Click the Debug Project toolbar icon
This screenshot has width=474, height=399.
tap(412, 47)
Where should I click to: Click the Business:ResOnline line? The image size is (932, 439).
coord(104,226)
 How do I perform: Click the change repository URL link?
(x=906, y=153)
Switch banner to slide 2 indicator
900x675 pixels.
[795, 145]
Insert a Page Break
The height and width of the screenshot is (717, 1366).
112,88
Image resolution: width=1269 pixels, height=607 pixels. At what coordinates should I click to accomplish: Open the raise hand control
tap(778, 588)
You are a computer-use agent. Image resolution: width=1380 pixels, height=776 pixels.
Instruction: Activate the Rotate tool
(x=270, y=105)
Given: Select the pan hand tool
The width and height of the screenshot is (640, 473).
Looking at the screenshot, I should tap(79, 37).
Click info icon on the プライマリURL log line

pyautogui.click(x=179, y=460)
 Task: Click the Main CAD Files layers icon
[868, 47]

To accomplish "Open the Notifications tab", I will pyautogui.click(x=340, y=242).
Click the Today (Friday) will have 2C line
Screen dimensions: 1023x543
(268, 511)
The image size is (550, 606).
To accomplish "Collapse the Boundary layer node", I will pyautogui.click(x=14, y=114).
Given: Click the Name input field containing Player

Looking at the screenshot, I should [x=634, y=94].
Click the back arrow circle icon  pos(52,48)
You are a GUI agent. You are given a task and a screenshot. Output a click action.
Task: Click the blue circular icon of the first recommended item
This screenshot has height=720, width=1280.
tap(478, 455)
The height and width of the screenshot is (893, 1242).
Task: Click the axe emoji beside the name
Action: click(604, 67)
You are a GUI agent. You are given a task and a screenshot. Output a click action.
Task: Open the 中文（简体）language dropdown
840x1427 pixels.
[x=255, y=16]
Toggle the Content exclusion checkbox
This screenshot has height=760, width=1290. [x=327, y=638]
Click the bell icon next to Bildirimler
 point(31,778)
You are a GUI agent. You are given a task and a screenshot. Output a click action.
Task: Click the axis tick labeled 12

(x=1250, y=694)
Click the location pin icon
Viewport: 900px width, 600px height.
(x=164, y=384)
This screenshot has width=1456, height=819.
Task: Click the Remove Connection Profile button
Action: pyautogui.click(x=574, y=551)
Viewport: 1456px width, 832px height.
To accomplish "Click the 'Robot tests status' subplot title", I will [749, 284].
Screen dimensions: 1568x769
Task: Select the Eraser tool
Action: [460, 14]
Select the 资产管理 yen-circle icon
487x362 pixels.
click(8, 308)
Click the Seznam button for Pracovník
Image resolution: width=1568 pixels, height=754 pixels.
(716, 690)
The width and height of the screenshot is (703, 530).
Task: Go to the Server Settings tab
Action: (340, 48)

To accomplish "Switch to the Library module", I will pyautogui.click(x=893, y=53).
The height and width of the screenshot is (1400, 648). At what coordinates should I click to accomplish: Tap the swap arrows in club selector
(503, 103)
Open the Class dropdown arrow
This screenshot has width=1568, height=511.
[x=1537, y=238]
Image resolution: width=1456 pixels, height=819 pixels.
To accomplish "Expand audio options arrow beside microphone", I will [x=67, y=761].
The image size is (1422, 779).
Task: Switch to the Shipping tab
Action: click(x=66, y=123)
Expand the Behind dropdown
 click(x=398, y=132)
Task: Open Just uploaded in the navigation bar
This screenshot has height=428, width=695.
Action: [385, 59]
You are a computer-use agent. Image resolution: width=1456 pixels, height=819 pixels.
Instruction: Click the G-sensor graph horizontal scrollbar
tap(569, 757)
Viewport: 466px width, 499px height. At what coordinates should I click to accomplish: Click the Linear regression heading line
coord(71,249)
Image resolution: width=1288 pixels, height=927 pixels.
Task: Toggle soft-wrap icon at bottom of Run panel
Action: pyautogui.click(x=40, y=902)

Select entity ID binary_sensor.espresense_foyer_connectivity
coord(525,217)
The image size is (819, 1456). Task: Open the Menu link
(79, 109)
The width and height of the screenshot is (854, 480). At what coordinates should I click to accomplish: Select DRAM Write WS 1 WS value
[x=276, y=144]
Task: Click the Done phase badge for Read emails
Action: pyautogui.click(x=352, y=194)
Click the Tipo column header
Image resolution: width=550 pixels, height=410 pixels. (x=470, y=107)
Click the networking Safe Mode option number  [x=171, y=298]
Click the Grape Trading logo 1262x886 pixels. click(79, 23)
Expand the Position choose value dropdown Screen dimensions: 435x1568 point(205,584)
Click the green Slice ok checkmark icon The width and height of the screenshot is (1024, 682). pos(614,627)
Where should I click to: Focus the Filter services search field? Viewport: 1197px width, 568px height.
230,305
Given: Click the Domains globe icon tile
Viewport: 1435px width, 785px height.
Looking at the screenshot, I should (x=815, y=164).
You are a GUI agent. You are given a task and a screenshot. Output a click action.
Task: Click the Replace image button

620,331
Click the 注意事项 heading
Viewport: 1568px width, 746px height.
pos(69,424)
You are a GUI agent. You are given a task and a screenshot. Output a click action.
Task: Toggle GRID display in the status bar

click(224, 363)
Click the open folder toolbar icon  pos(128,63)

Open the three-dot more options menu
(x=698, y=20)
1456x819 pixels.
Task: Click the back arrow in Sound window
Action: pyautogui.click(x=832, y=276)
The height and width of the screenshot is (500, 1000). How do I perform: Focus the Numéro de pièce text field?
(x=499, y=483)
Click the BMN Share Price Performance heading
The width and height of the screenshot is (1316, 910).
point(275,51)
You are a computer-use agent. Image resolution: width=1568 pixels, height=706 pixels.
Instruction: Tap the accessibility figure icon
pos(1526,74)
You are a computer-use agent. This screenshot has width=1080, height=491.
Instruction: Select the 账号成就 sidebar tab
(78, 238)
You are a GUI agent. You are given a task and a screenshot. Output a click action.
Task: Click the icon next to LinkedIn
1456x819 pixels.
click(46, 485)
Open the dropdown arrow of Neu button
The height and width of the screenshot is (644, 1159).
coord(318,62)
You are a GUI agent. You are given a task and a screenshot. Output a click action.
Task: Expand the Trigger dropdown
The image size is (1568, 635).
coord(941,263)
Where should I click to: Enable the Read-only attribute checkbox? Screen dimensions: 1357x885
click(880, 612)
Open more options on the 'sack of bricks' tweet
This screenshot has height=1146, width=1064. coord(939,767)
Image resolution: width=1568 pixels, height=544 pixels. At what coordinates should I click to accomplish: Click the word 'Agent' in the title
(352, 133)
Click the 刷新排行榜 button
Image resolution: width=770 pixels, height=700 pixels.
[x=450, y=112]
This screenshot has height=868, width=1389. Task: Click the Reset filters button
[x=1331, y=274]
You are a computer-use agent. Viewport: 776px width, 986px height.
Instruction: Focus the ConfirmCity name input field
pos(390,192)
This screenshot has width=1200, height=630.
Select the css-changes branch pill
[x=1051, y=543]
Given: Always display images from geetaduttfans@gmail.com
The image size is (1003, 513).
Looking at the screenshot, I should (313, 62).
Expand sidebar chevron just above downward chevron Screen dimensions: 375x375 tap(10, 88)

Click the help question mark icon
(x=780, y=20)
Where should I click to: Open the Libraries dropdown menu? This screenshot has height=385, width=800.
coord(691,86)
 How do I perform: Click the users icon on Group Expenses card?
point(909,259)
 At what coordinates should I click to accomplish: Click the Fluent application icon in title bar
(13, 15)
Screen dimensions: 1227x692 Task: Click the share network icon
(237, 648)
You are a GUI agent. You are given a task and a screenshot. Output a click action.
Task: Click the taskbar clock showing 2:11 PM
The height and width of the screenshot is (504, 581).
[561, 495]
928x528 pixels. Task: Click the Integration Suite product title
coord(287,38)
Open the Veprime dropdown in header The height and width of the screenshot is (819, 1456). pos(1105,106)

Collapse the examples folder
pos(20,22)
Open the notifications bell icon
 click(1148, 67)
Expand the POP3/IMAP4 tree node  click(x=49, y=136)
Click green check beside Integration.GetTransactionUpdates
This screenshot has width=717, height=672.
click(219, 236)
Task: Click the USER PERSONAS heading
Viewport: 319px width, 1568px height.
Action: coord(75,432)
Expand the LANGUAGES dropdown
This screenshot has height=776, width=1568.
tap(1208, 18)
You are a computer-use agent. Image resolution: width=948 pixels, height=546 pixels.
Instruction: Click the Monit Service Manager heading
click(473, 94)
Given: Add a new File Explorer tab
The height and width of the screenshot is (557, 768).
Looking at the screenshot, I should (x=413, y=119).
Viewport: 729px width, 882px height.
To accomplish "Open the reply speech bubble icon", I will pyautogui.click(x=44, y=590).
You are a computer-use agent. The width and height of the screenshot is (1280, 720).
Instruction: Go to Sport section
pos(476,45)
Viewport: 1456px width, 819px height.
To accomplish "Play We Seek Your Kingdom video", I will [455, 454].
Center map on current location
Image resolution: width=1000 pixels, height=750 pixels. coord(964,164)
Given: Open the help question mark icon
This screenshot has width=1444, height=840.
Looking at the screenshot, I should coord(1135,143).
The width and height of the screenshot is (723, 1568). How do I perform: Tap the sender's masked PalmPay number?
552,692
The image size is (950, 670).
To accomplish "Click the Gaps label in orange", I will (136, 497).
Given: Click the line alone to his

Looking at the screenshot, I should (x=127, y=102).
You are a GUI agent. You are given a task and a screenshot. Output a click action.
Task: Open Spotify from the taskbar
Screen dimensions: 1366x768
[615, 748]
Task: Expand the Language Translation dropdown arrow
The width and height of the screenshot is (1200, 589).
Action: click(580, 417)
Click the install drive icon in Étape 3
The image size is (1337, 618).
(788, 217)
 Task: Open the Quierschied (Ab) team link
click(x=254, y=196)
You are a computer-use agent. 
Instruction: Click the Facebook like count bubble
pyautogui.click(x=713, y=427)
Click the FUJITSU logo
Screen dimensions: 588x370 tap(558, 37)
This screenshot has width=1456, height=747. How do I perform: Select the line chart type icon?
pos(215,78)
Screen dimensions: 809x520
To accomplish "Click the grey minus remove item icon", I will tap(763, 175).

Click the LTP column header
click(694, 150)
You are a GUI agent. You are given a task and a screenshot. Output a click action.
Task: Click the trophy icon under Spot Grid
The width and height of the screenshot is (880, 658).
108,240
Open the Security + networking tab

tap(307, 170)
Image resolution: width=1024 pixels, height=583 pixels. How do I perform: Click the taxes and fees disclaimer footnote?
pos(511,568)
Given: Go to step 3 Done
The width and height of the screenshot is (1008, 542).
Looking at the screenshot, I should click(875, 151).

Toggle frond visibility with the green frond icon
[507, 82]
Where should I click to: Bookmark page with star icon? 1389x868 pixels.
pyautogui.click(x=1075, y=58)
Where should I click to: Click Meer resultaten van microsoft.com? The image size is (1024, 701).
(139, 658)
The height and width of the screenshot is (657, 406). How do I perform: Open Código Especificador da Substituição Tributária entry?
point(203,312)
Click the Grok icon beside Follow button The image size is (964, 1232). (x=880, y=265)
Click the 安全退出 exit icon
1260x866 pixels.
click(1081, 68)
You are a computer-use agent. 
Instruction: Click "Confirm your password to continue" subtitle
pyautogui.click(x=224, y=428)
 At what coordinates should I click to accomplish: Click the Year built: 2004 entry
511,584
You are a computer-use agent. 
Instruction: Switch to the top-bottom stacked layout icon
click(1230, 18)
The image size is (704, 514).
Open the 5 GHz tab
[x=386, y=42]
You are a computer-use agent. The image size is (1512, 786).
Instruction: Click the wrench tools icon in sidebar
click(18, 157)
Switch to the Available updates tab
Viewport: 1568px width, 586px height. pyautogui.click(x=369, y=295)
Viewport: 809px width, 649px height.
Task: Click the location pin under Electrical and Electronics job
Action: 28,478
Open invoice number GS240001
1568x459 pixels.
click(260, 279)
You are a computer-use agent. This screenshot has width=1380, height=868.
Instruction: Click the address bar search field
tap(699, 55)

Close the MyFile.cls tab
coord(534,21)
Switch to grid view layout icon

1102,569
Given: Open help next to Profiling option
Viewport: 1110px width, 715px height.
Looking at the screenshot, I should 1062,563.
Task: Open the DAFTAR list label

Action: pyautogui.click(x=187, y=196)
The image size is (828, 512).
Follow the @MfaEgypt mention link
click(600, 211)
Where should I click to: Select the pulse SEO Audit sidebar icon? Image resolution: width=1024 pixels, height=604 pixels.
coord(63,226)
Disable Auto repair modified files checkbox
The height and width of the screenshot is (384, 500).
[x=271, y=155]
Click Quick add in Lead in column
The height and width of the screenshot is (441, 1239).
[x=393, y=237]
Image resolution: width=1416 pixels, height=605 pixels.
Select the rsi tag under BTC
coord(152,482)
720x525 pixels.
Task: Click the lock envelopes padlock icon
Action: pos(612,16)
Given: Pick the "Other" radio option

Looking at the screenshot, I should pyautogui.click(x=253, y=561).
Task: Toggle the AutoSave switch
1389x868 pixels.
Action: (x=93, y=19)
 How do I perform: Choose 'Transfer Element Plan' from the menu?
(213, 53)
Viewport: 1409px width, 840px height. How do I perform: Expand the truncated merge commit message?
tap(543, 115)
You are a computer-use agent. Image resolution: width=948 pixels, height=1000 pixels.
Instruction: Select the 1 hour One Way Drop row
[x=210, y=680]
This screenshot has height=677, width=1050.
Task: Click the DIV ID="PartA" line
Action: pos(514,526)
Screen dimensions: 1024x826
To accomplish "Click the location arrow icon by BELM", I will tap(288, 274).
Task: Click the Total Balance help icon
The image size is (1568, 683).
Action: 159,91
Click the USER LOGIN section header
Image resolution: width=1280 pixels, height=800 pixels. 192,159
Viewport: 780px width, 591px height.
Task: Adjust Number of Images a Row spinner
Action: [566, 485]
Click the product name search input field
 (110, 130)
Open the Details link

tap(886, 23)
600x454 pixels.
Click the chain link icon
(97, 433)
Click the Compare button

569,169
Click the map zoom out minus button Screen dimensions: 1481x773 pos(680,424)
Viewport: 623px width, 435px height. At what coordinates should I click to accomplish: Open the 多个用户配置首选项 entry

= Enunciado del ejercicio =
Indica cada línea de las entradas en la que aparece la palabra "status" y cópiala completa.

= Respuesta del ejercicio =
To accomplish "Click the 'Robot tests status' subplot title", I will [749, 284].
Task: Toggle GRID display in the status bar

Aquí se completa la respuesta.